→ **Goal of the exercise**
Go to the line holding "Select the 文档转换 document conversion icon" in the entries below and write out exactly every line down to and including the line holding "Screen dimensions: 467x240".

→ **Excerpted records**
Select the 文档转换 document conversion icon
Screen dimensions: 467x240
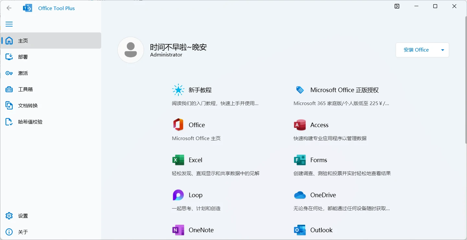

---

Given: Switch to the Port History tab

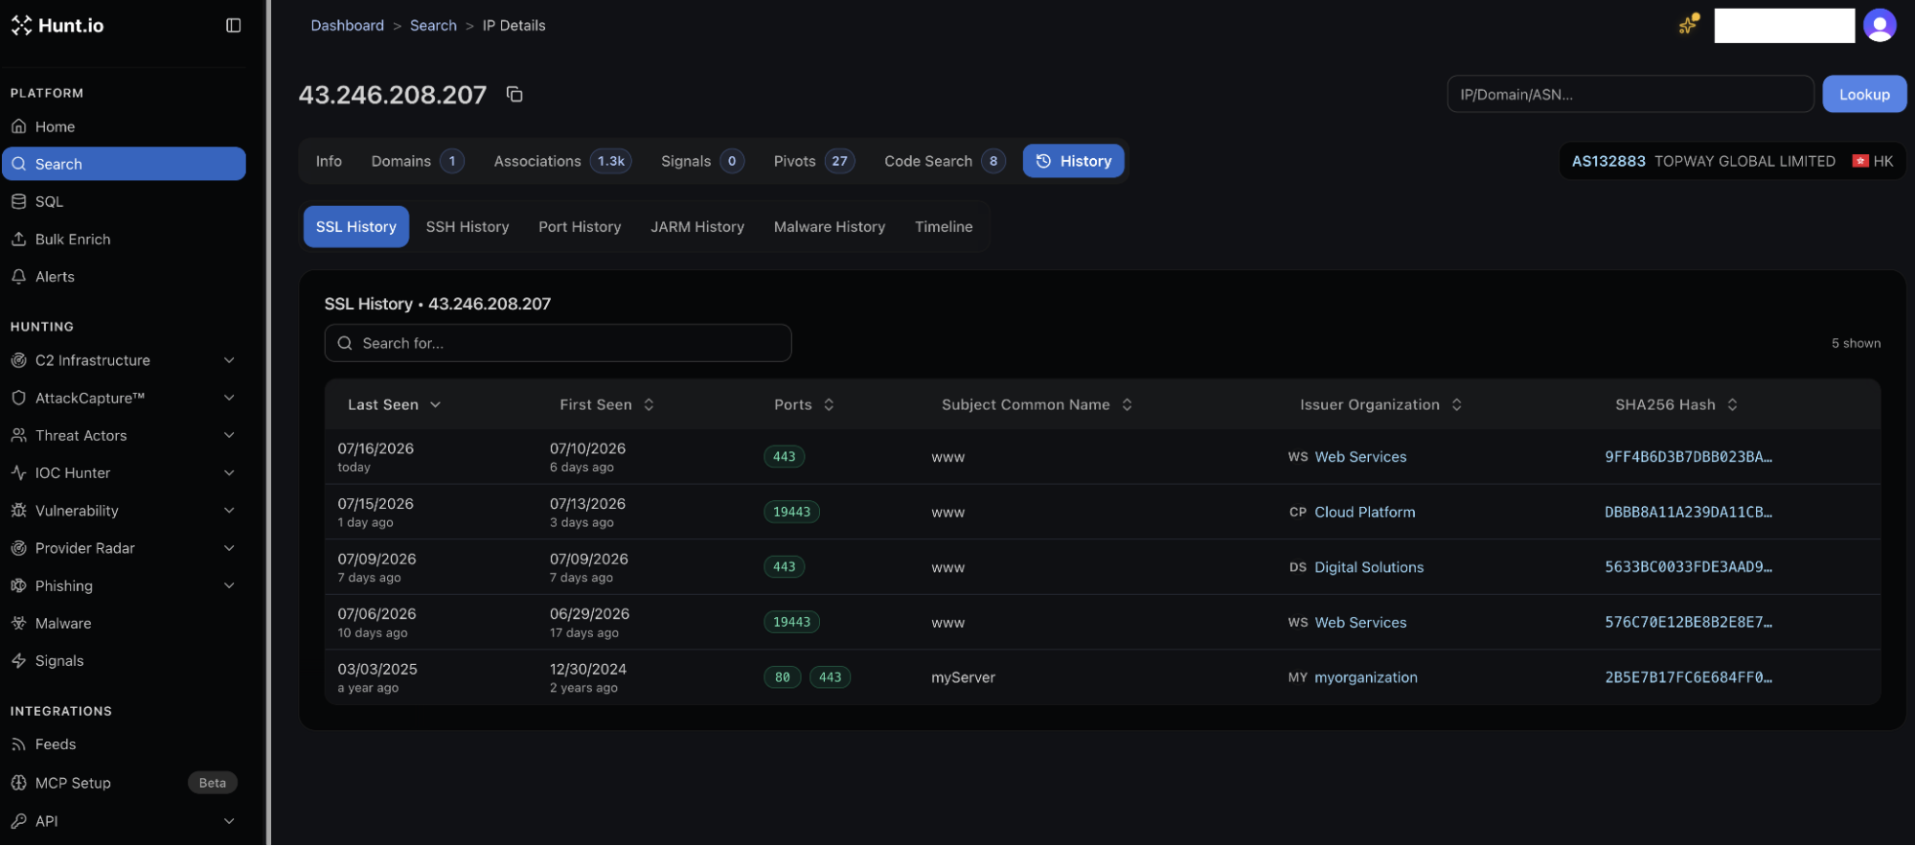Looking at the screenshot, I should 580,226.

==

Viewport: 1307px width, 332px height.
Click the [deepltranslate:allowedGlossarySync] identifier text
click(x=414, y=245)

→ **Task result**
Select the 文档转换 document conversion icon
Screen dimensions: 467x240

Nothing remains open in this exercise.